Goal: Copy the entries below with every occurrence of "computer-use agent" replaced by "desktop automation agent", keeping all other text unchanged. Leave the pictures out of your answer.

Data shown:
* Begin *

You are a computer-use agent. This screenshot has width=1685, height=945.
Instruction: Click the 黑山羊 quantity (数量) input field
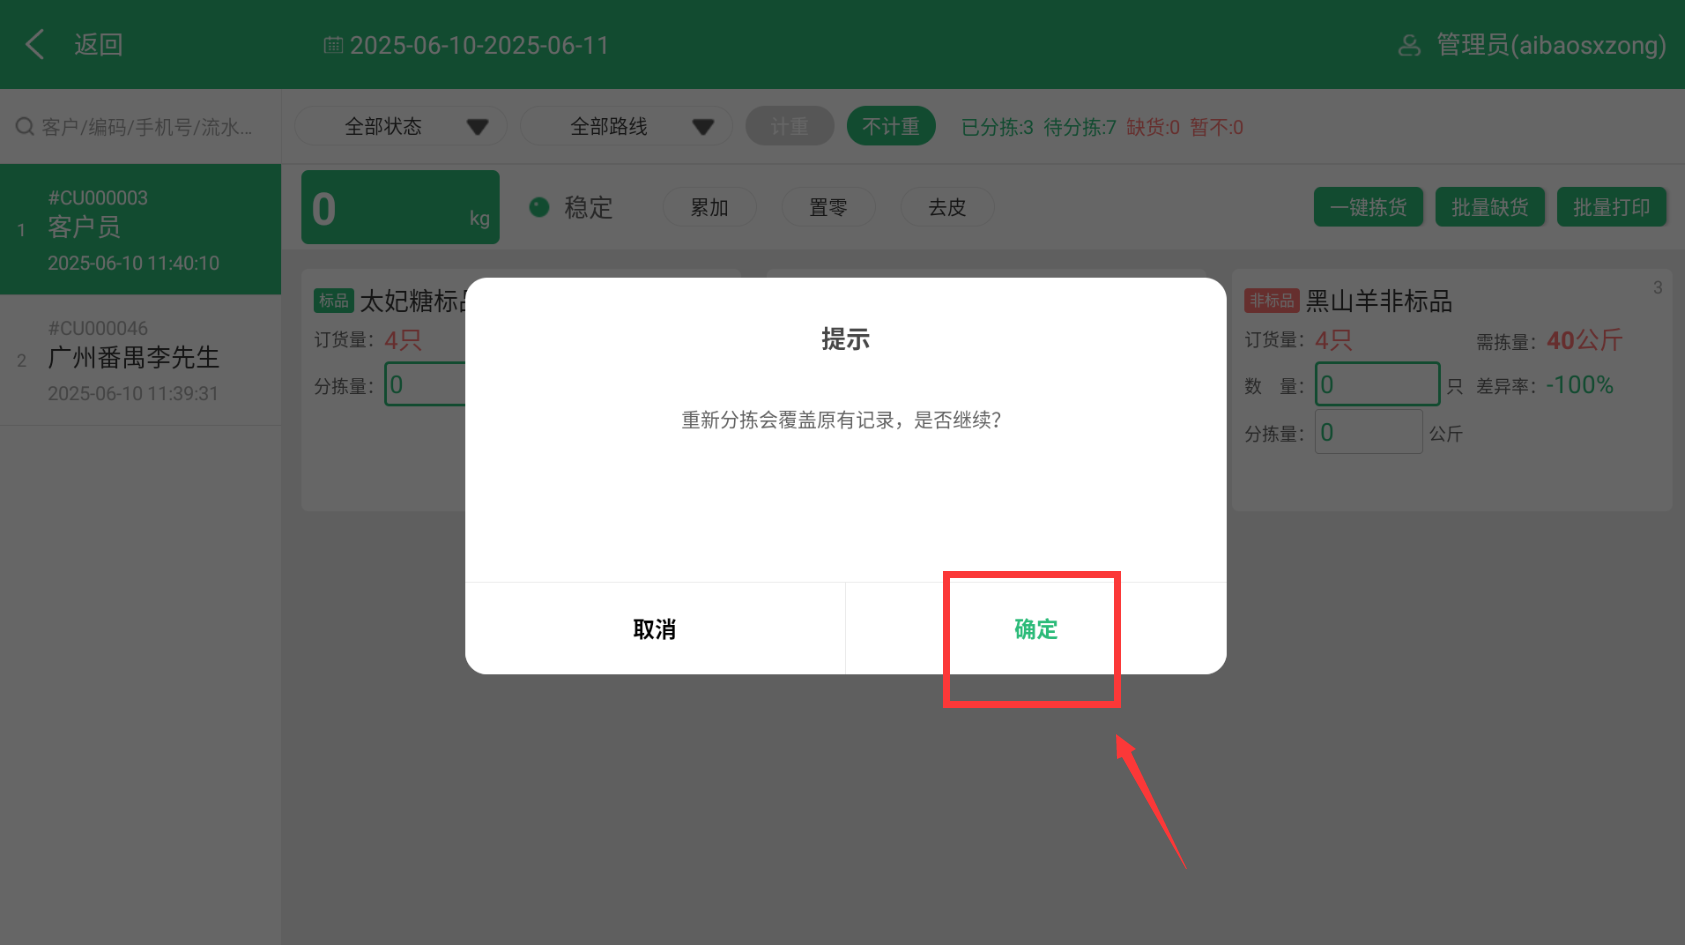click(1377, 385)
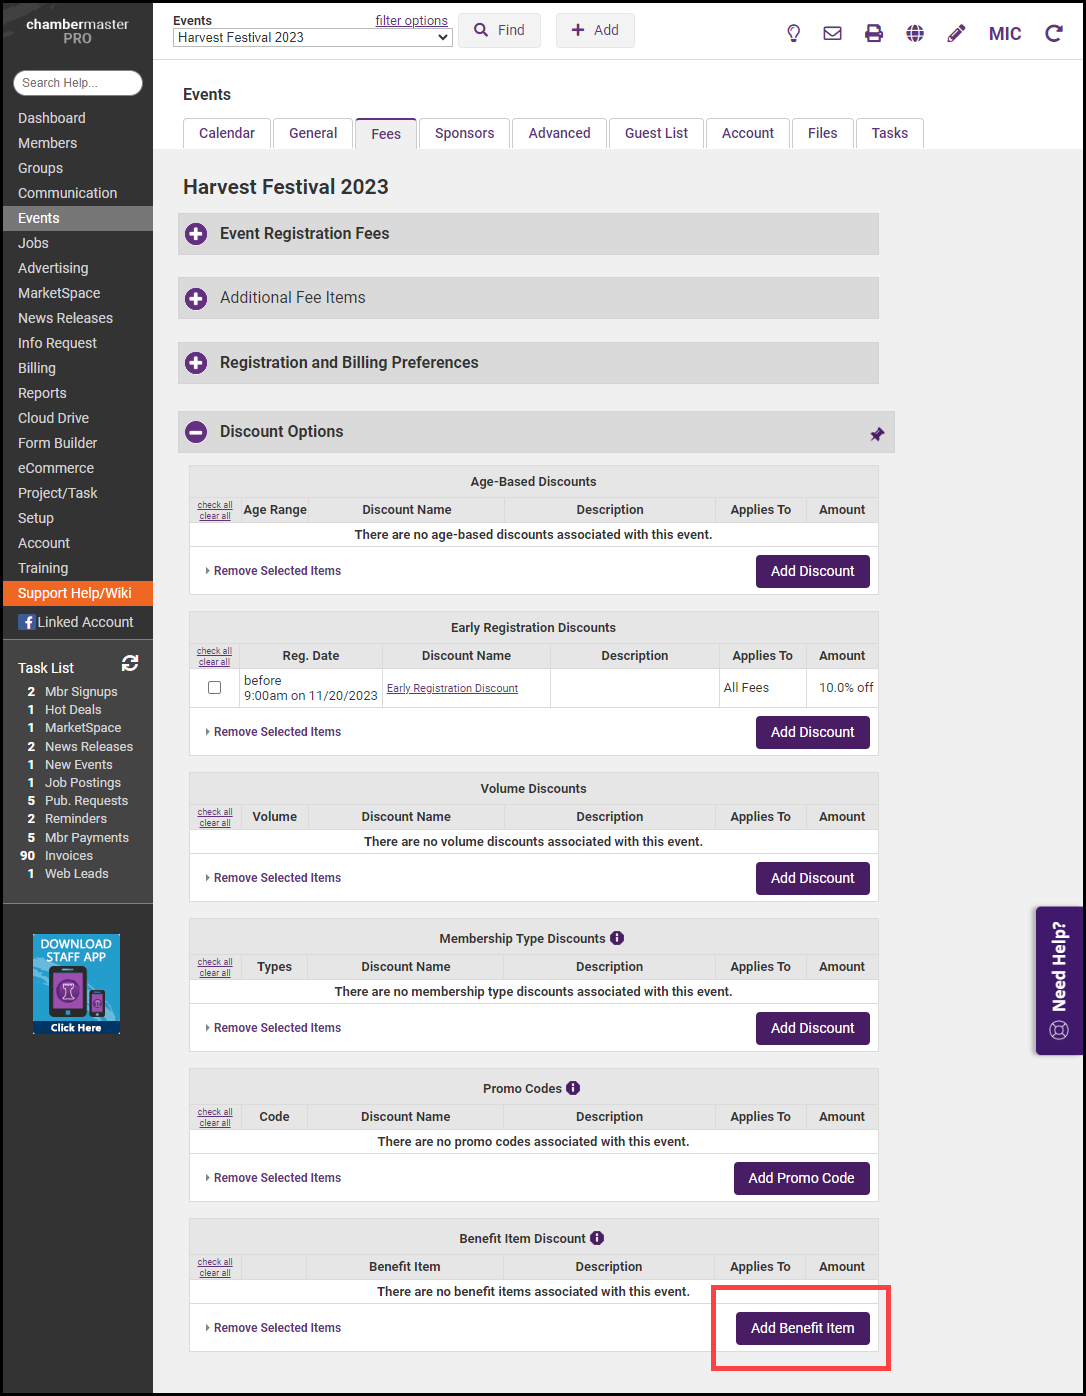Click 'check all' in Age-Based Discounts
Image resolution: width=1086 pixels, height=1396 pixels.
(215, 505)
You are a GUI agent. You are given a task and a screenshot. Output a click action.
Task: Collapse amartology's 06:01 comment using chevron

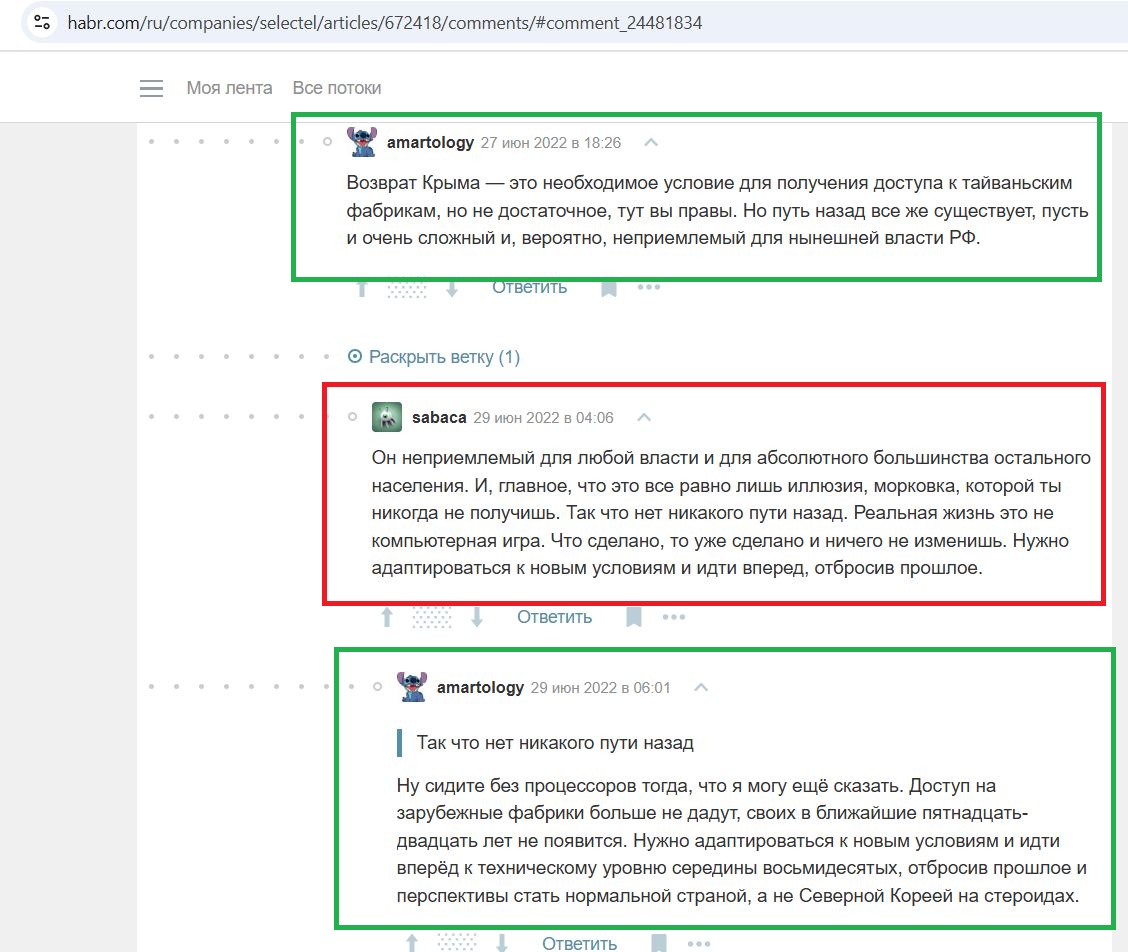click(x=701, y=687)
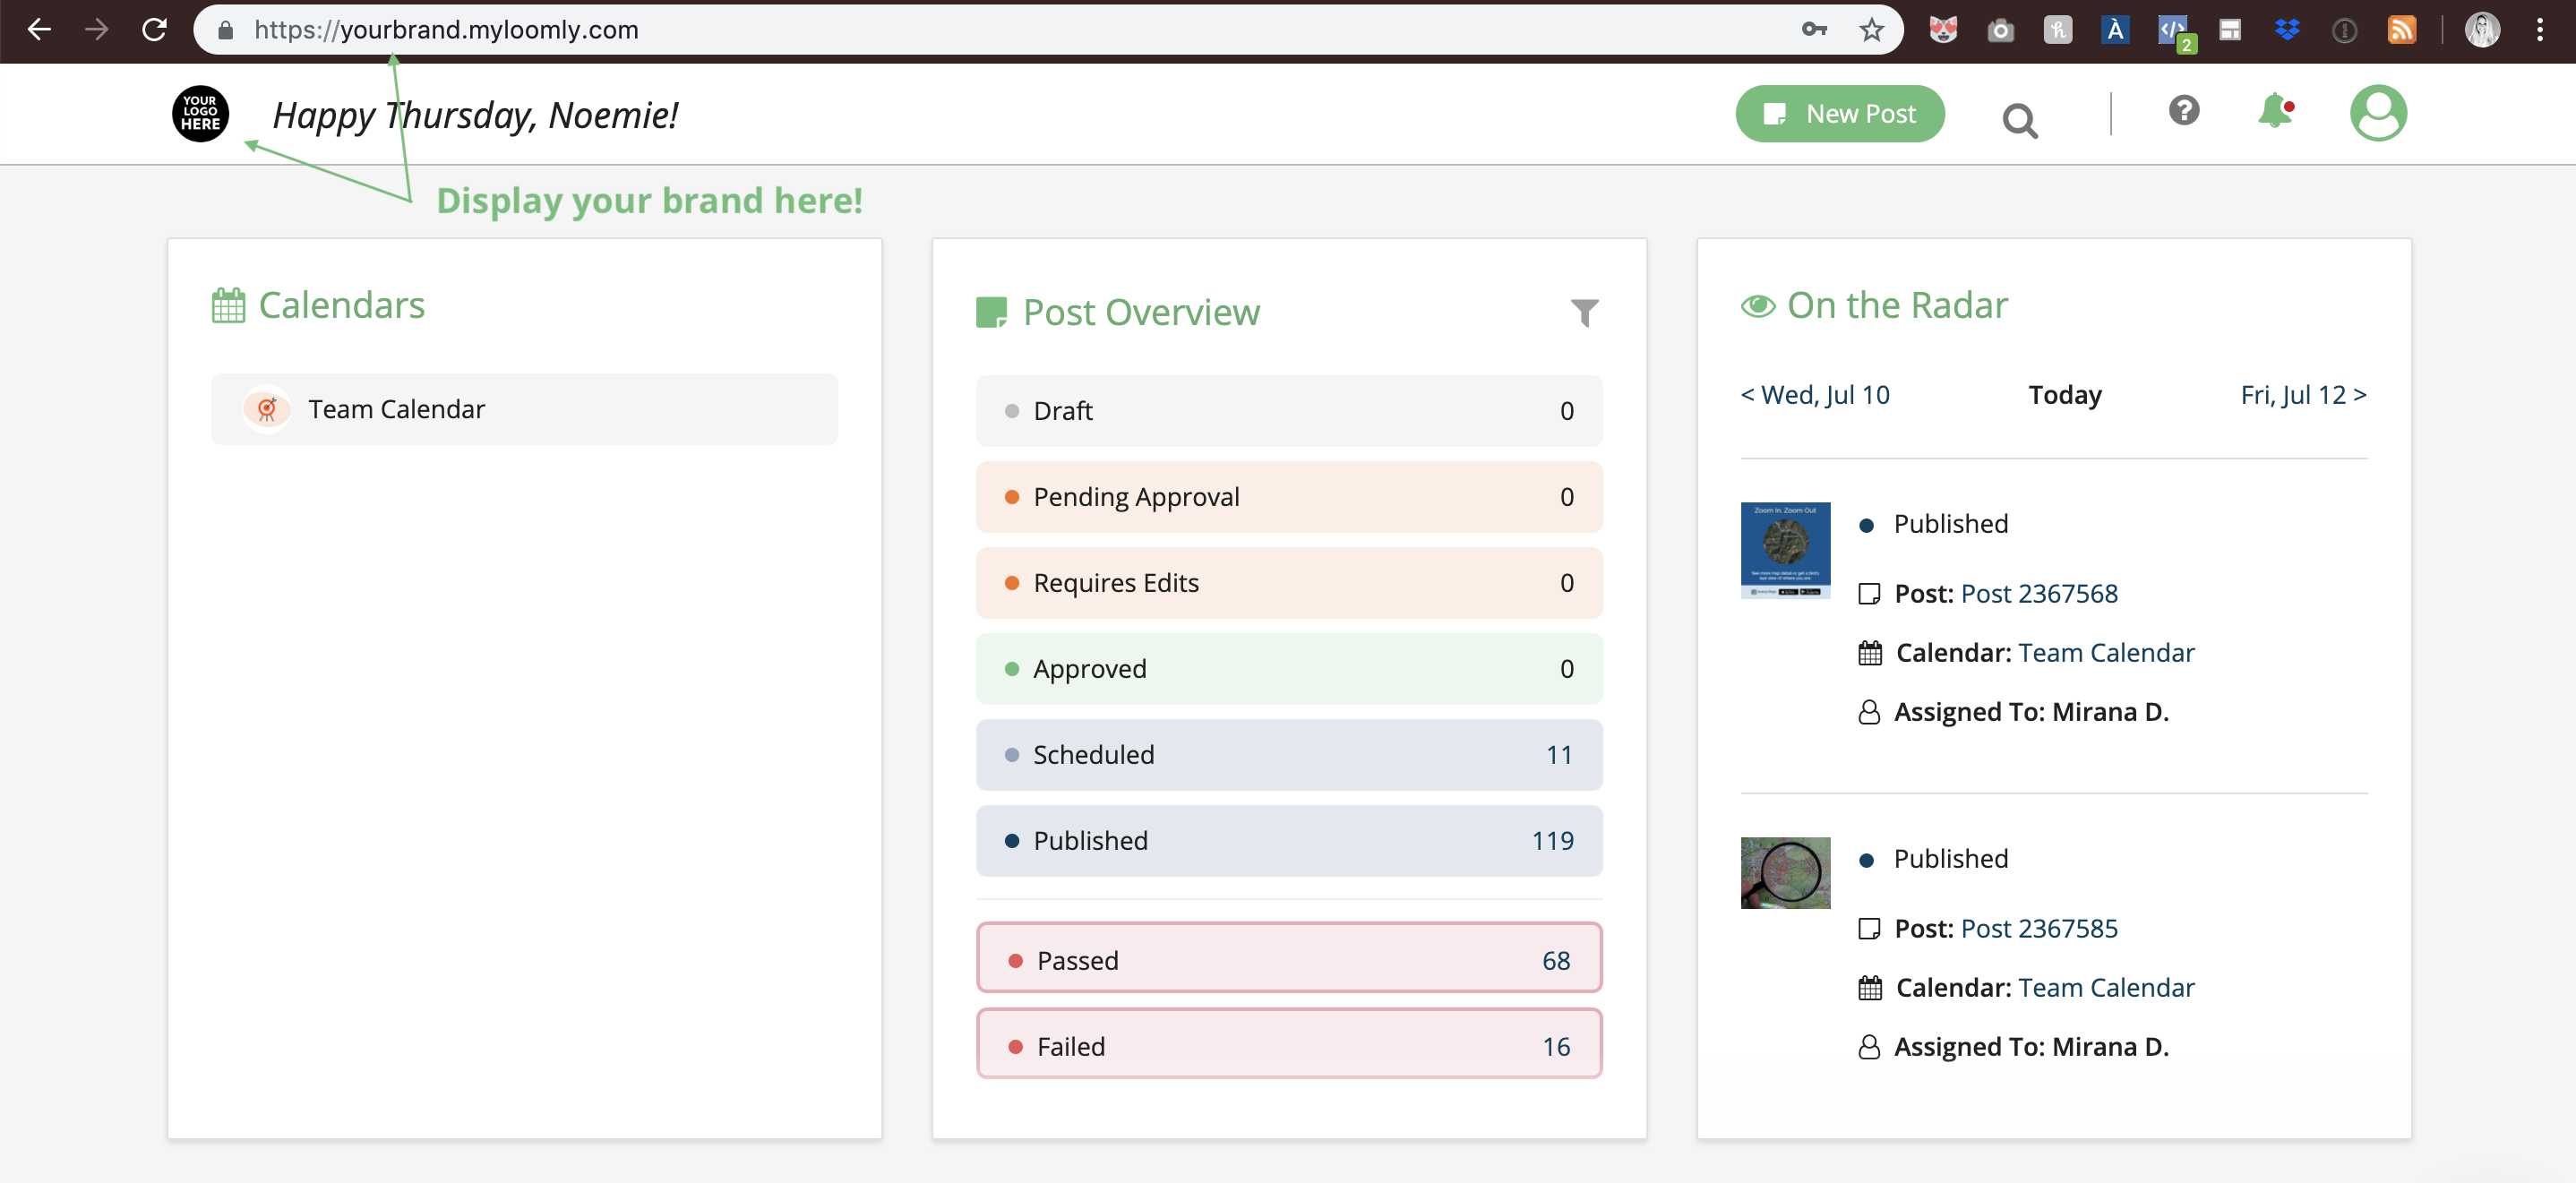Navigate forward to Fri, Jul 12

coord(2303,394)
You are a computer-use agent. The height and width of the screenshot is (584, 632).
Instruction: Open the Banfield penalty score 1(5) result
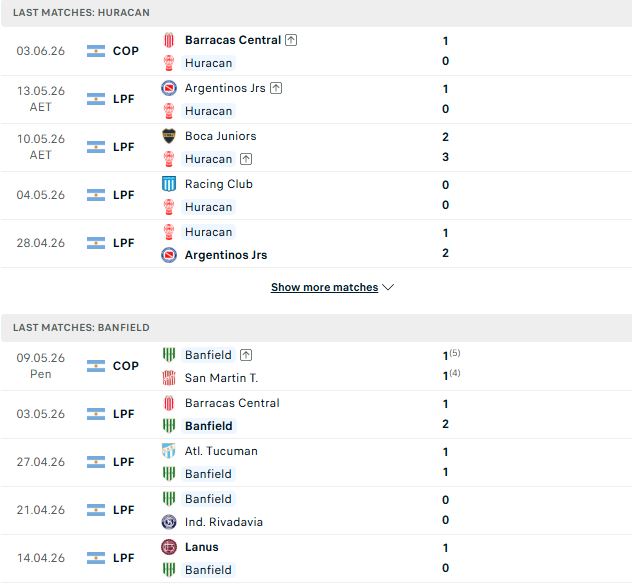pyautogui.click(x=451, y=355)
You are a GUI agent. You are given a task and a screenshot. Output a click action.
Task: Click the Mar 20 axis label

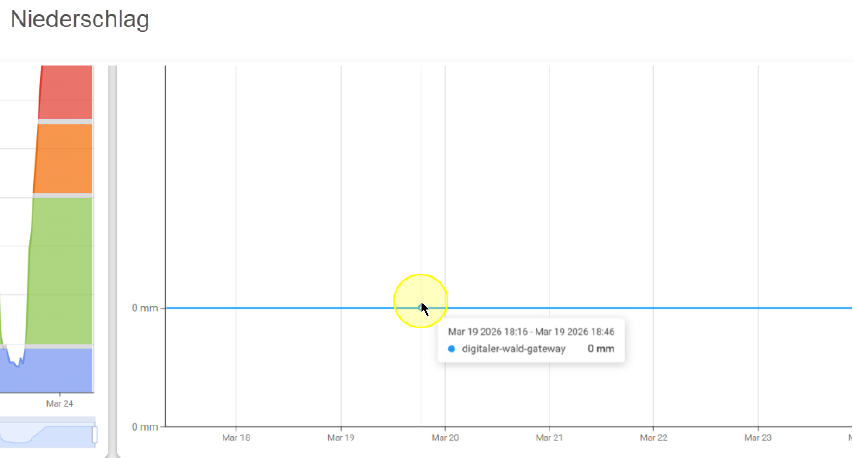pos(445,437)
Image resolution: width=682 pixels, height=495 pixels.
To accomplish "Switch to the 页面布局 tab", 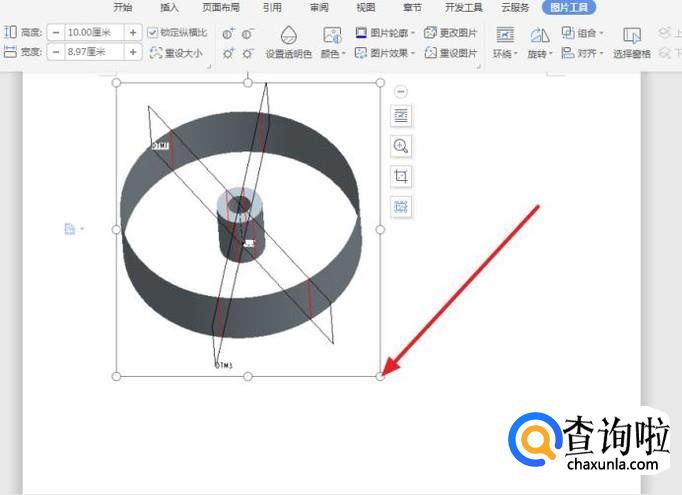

* End *

Reply:
You are a desktop automation agent. This screenshot has width=1685, height=945.
Instruction: Click the 黑山羊 quantity (数量) input field
click(1377, 385)
Click 'check all' in Age-Based Discounts
Image resolution: width=1086 pixels, height=1396 pixels.
(215, 505)
You are a GUI agent. You are given a task and a screenshot. Output a click action.
Task: Collapse amartology's 06:01 comment using chevron

click(x=701, y=687)
Navigate forward to Fri, Jul 12

coord(2303,394)
You are a desktop automation agent. The height and width of the screenshot is (584, 632).
Instruction: Open the Banfield penalty score 1(5) result
pyautogui.click(x=451, y=355)
You are a GUI agent. You are given a task and a screenshot. Output a click action.
Task: Click the Mar 20 axis label

pos(445,437)
Image resolution: width=682 pixels, height=495 pixels.
To accomplish "Switch to the 页面布局 tab", 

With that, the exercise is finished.